# Exercise requirements
What do you get when you copy the material from the line with "This screenshot has height=937, width=1112." to the line with "pos(317,851)", both ends included, character for character and without the pictures?

# Extracted information
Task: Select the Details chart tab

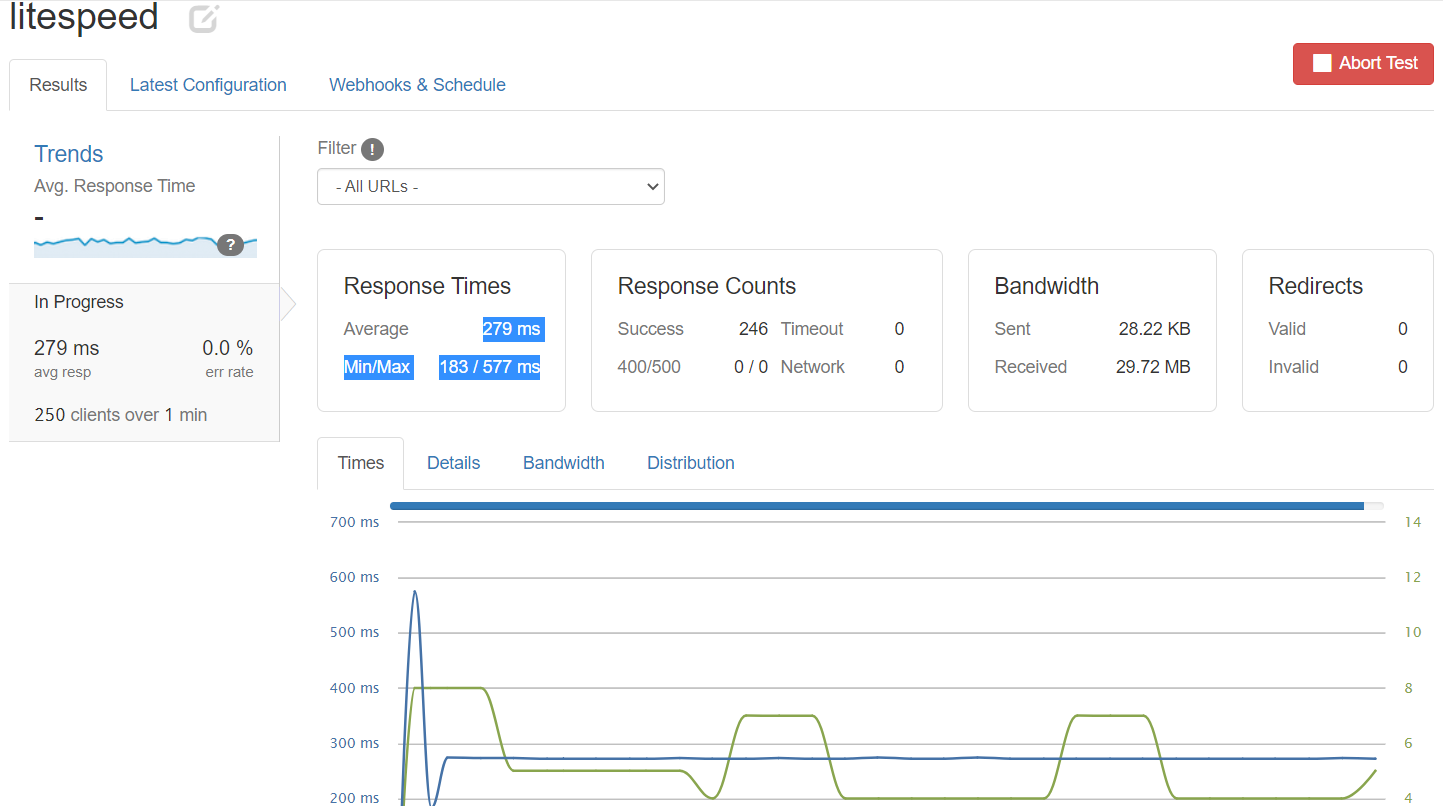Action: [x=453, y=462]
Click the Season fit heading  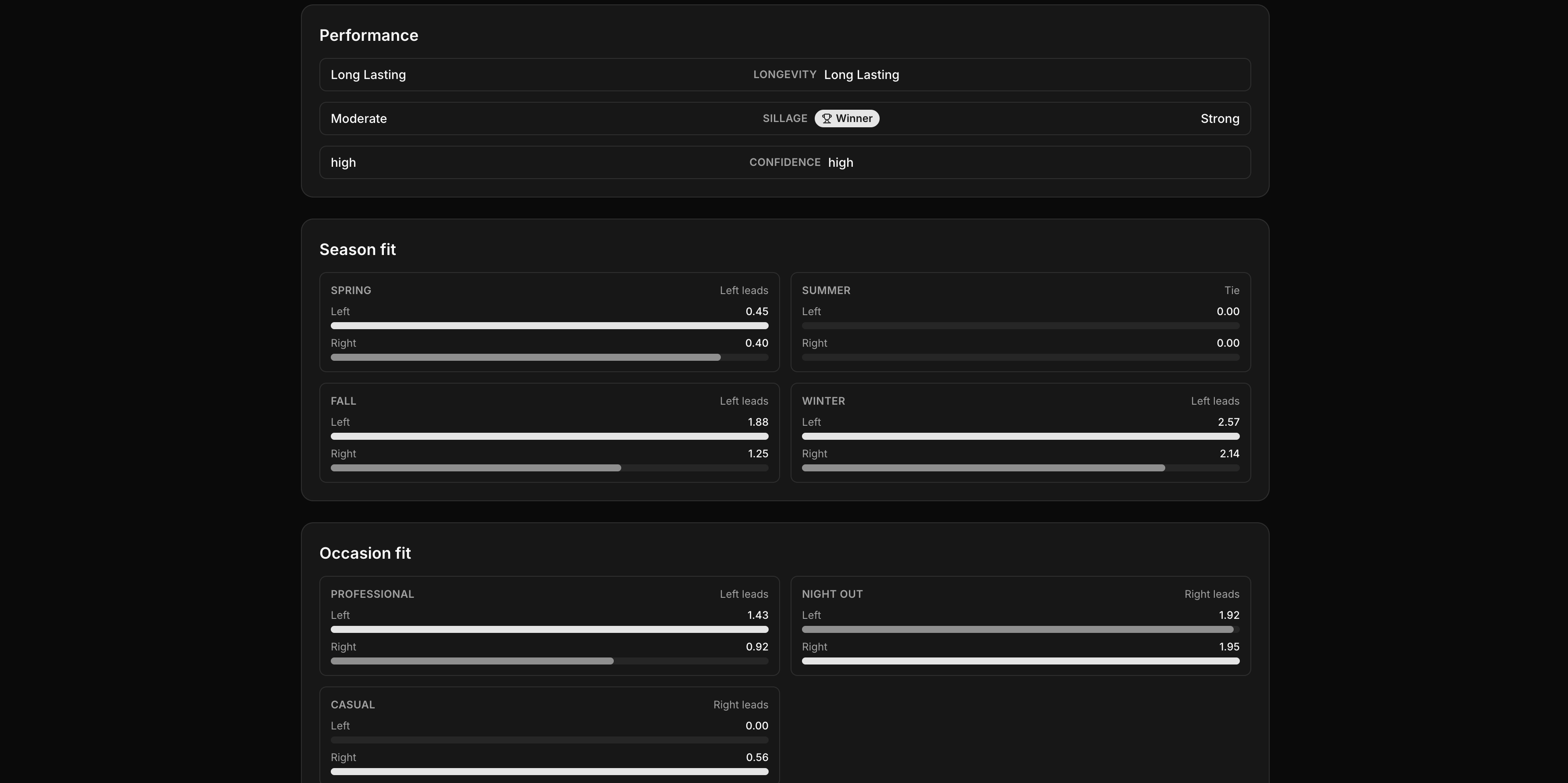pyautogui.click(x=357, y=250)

--

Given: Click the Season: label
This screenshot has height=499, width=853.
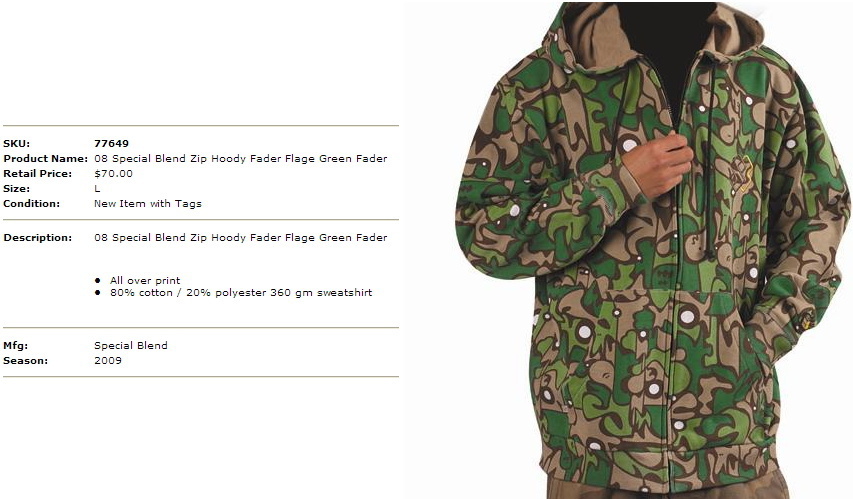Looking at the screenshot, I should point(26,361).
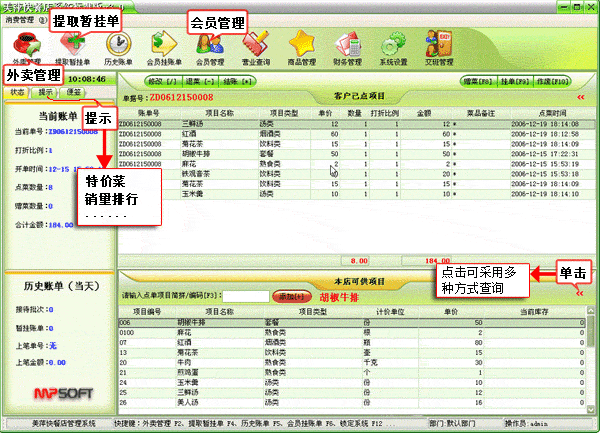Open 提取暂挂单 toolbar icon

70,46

* * *

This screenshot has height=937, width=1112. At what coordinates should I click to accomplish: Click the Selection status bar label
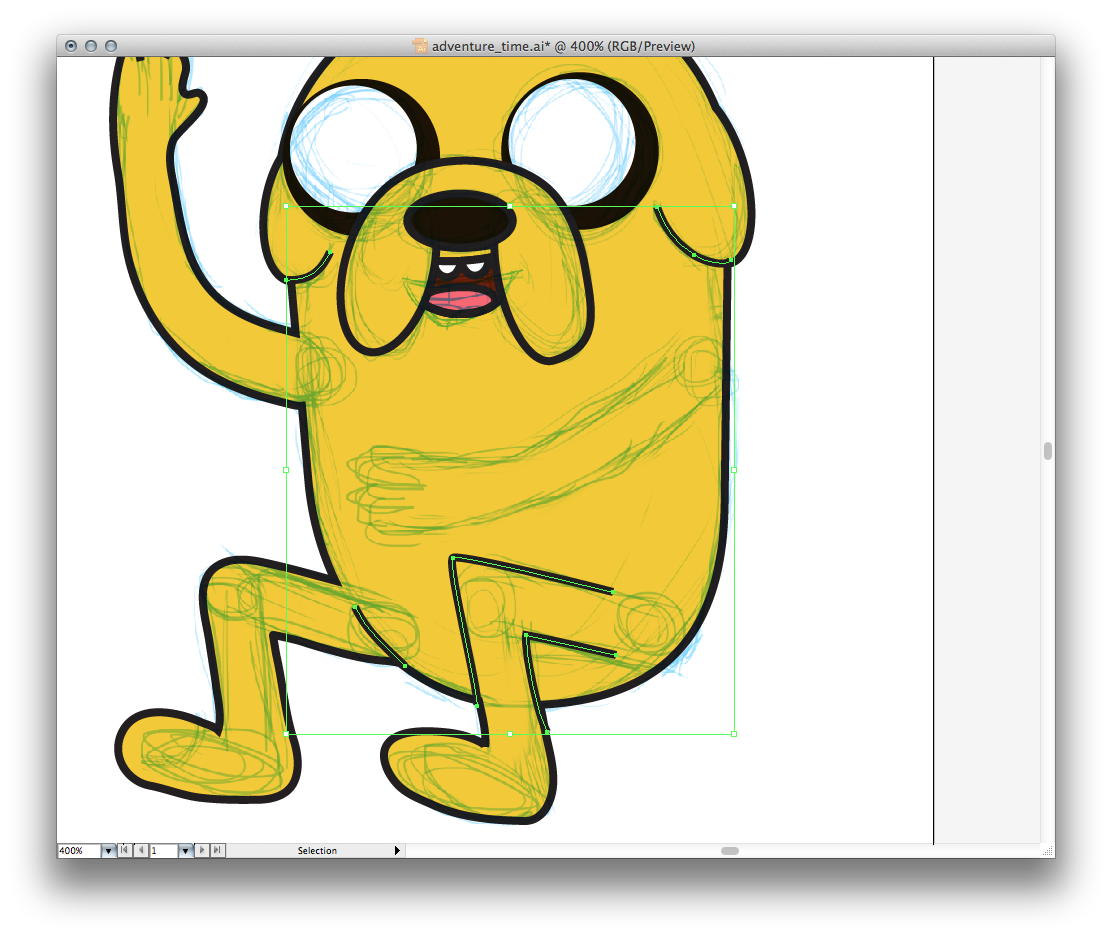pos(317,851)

# Reply to the exercise
This screenshot has height=937, width=1112. At what coordinates should I click to accomplish: Click the Selection status bar label
pos(317,851)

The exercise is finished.